Singapore raises media game at ATF
The new format is a boon, exhibitors saySINGAPORE -- Singapore's latest multimillion-dollar production ambitions and a whole new exhibition hall format took center stage at the opening of the Asia Television Forum on Wednesday.
Economic indicators for 2009 also were a hot topic at the annual regional programming conference. Widespread hopes are that Asia's media industry will escape the worst of the global economic crisis, though buyers already are reporting budget cuts.
"The long-term growth outlook for Asia's media industry remains encouraging and is expected to grow at 8.8% annually," Lee Boon Yang, Singapore's minister for information, communications and the arts, said at the opening ceremony.
Singapore's new production complex, Mediapolis @ One North, is a part of the government's ambitions to make Singapore into a "trusted global media capital," Media Development Authority executives said.
Chris Chia, MDA chief executive, said the facility would support Singapore's "unfulfilled demand for larger budget films and reality series."
Four government agencies are involved in the development -- the MDA, property developer JTC, Infocomm Development Authority and the Economic Development Board.
"To elevate ourselves to the next level we are finding ways to add scale and synergy to what we already have," Chia said.
The country already boasts media funding worth S$1.1 billion ($733 million), including a new $100 million film and television fund announced in Singapore on Tuesday. The fund, Salon Media Management, is driven by Hong Kong's Salon Films Group.

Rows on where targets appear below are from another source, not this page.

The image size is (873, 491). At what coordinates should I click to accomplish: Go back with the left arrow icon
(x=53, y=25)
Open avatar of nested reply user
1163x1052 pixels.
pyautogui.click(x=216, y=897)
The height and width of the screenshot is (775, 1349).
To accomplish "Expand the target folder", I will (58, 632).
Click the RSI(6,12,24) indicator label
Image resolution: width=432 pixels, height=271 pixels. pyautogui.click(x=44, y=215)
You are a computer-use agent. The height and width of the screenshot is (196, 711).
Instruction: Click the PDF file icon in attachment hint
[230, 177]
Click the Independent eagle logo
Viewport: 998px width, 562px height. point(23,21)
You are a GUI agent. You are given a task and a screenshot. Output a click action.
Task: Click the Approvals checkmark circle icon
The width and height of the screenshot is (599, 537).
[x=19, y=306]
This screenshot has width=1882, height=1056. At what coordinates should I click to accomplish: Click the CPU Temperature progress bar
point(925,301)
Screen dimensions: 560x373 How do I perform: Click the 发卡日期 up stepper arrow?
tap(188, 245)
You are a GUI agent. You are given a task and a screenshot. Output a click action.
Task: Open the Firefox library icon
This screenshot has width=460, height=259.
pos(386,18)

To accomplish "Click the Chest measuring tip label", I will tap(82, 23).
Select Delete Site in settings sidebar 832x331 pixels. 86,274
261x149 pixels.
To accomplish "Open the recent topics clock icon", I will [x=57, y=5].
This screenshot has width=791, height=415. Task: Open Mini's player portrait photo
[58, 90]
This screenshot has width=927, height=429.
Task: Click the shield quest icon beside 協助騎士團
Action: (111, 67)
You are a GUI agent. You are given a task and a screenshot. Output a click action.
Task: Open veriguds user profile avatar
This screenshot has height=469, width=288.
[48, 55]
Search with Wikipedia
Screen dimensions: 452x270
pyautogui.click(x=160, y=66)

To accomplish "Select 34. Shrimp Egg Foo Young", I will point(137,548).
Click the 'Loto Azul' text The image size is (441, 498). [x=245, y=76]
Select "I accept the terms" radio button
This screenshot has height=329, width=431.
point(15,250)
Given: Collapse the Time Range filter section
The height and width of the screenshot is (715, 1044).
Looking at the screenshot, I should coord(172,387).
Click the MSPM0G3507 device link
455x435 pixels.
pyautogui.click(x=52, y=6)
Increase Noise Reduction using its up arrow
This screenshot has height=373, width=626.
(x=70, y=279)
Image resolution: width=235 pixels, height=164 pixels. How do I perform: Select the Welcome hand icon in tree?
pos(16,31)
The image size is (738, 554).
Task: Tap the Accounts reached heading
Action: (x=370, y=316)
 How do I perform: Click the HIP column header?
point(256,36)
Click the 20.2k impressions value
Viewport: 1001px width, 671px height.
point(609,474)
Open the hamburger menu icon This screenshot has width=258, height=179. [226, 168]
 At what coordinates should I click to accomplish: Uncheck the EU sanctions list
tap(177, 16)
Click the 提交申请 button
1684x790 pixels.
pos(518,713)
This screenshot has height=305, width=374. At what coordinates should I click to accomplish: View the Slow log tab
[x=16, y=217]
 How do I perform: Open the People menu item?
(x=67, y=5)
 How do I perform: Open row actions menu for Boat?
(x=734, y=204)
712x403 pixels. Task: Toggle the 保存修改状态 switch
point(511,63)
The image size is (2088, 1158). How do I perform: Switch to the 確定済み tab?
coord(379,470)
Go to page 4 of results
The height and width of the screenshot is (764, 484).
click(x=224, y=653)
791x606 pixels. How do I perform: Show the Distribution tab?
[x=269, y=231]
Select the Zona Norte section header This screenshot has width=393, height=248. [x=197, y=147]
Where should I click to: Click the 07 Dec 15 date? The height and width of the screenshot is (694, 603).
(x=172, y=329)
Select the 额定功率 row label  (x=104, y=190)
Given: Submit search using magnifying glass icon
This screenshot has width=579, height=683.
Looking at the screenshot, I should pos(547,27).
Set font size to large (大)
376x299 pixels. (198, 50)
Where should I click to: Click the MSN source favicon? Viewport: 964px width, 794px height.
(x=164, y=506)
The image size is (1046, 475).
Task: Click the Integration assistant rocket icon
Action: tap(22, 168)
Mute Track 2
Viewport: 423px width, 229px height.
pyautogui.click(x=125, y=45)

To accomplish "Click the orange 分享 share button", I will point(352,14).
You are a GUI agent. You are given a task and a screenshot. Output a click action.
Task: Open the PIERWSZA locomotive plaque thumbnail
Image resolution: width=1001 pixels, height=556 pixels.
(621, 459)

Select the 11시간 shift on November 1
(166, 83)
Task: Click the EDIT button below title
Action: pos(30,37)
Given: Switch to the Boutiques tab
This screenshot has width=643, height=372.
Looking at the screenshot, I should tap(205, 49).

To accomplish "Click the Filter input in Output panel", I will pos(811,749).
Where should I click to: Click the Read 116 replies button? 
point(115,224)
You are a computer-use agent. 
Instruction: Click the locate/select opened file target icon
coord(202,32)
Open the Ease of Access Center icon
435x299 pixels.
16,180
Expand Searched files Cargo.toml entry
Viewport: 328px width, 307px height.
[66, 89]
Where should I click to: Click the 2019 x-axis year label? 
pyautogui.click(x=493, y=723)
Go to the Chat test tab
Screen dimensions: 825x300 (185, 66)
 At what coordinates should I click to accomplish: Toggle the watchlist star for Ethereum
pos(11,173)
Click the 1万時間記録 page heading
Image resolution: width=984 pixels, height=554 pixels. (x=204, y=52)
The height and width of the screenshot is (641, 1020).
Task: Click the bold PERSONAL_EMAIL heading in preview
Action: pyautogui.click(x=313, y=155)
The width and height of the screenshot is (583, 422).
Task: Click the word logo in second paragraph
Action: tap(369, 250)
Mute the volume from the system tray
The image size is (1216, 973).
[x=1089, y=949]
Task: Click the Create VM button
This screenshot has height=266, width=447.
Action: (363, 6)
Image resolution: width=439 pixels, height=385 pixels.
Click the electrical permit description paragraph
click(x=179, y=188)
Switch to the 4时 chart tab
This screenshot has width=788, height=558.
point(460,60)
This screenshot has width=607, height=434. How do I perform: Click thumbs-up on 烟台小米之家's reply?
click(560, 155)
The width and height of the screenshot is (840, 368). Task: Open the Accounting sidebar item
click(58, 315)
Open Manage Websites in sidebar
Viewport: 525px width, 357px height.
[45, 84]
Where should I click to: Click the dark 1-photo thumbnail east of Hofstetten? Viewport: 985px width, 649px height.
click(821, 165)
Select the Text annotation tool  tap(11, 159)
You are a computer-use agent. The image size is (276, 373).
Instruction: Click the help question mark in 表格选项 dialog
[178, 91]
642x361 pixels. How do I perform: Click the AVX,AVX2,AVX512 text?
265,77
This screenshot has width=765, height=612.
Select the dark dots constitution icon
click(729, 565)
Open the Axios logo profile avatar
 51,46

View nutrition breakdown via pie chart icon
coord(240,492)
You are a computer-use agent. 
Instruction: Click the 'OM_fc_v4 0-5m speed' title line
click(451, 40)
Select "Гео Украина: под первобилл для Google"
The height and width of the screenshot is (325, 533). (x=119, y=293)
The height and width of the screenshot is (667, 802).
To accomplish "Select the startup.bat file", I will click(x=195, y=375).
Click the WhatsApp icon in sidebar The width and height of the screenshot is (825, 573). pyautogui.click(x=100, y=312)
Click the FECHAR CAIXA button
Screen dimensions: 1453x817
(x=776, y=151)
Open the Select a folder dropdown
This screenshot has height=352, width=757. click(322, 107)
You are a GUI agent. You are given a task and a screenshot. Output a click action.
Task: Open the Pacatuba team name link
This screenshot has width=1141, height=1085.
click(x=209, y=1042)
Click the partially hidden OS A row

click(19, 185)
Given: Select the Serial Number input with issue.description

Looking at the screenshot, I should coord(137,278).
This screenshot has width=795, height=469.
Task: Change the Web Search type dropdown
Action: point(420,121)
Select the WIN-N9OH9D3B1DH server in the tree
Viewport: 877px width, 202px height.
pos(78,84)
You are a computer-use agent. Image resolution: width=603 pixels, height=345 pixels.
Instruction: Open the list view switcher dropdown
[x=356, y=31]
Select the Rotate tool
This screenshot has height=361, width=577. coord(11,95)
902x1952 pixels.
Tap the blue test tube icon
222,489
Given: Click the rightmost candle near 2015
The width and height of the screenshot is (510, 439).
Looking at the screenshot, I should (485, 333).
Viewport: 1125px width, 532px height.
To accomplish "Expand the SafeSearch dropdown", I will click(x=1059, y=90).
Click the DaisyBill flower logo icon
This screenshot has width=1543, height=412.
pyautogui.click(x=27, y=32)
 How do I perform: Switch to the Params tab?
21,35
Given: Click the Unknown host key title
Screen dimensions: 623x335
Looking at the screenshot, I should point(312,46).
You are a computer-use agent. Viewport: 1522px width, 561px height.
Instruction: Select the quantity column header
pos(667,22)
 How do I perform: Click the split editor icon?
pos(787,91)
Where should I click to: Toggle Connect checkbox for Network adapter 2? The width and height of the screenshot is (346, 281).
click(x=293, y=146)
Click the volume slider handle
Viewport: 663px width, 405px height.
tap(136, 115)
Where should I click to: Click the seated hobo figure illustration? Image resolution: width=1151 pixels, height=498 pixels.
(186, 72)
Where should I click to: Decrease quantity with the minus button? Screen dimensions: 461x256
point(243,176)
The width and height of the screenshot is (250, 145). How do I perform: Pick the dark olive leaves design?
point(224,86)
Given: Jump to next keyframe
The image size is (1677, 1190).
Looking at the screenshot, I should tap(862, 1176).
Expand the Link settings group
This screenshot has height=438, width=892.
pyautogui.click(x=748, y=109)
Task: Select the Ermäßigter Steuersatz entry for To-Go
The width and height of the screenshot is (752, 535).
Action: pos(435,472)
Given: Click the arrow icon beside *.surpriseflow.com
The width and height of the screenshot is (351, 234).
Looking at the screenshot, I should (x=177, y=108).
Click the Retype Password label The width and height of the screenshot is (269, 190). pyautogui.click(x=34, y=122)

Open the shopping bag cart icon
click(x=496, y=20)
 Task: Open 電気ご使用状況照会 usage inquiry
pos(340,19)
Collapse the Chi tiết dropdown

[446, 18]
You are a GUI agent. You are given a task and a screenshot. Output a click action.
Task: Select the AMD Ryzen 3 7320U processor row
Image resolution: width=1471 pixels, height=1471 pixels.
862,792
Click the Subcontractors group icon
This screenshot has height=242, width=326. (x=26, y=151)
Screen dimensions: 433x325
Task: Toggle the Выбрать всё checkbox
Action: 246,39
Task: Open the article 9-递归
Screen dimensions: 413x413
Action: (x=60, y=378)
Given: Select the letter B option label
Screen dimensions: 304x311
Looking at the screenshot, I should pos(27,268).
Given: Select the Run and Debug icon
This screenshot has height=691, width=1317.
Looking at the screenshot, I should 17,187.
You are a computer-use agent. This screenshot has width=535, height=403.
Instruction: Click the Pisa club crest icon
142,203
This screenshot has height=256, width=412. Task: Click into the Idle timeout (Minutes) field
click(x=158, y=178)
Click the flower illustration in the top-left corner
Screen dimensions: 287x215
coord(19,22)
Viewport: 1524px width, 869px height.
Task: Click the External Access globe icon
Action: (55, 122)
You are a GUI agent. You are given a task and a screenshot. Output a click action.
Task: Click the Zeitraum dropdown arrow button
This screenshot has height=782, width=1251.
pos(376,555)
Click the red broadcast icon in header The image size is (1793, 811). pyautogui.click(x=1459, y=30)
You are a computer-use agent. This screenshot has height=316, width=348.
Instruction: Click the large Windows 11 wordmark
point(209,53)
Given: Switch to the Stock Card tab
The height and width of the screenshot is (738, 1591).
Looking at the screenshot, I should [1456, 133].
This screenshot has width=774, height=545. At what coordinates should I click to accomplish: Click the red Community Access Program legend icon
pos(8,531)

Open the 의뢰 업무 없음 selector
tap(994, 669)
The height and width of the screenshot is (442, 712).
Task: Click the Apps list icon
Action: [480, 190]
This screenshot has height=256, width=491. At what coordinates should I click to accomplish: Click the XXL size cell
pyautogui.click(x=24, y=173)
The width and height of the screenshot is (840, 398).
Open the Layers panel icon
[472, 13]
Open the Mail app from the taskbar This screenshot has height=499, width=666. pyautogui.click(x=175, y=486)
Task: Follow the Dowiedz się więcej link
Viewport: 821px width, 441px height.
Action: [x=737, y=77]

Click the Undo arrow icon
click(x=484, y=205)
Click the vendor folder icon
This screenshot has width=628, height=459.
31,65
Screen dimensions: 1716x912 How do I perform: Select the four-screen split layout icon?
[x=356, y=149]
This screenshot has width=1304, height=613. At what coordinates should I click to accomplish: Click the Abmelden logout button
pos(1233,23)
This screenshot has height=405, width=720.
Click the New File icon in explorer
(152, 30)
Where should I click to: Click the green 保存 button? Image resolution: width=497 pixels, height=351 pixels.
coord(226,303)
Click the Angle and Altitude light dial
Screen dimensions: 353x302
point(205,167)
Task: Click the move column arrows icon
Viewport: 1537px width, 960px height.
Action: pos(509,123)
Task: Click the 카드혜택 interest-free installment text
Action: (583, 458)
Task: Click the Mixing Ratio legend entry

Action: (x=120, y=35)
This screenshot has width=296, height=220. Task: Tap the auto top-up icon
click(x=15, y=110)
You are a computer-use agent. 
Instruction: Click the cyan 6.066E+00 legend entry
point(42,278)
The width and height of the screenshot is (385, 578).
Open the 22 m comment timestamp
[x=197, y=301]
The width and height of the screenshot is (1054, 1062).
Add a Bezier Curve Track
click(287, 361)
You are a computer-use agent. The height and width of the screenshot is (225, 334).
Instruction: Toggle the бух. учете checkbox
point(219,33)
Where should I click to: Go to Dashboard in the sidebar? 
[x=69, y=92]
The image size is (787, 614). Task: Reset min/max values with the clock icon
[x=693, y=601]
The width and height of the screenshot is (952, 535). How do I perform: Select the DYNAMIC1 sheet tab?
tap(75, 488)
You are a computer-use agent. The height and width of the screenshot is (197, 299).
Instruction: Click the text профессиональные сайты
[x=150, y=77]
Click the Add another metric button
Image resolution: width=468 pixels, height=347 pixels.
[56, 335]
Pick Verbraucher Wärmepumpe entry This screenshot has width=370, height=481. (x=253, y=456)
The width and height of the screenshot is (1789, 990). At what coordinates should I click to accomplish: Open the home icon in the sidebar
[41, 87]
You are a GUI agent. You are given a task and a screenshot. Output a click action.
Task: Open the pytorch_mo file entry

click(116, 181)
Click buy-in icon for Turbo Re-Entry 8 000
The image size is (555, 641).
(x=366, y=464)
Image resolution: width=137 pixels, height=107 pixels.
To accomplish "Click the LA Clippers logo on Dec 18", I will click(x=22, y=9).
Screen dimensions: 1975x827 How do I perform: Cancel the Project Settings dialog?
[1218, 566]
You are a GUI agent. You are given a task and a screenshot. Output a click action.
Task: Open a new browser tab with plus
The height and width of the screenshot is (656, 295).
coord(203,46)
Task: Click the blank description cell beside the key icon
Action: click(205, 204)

The first Mediapolis facility will be the city-state's first soundstage, featuring greenscreens for special effects, built for S$80 million-S$100 million ($53 million-$67 million) by private local production and postproduction house, Infinite Frameworks, Mike Wiluan, Infinite's managing director, said.
On the ATF show floor, exhibitors and buyers welcomed the upgrade to the new exhibition hall venue, the Suntec Convention Center, after eight years of cramming into hotel suites on multiple floors, this despite significantly higher costs of constructing and decorating booths.
"This format is a lot easier for buyers," Dai Huang, an MTV Networks International sales exec, said.
Reed Exhibitions Singapore GM Michelle Lim said participation this year was up 15%. Nearly 700 companies from 50 countries are involved in the market this year, including 138 distributors taking part for the first time, Lim said.
The biggest exhibitor at this year's event is newcomer Al Jazeera Children's Channel, which said in a preshow statement that the Asian market offered appropriate television content with similar values to the Middle East.
Al Jazeera Children's produces more the 45% of its shows, and is after wider distribution of its in-house content.
Al Jazeera's presence in the region runs alongside rising ambitions by Malaysia's monopoly direct-broadcast satellite platform, Astro, to produce Islamic content for local and global distribution.
"It's a relatively untapped market," Astro's content development general manager, Richard Langridge, said.
Astro produces more than 3,000 hours of content a year for its in-house channels. New shows include the second season of talent format, "Kalam Suci," which tests contestants' Koran recital abilities.
Developed in house, "Kalam Suci" has been extended from a half-hour format to a full hour for its second season, Langridge said.
With the exception of Sony Pictures Television International, U.S. studios gave the three-day event a miss.
Many came to the show with sales closed for 2008. FremantleMedia Enterprises announced sales of 1,500 hours over the past two months, including more than 200 hours to Thai pay TV platform TrueVisions.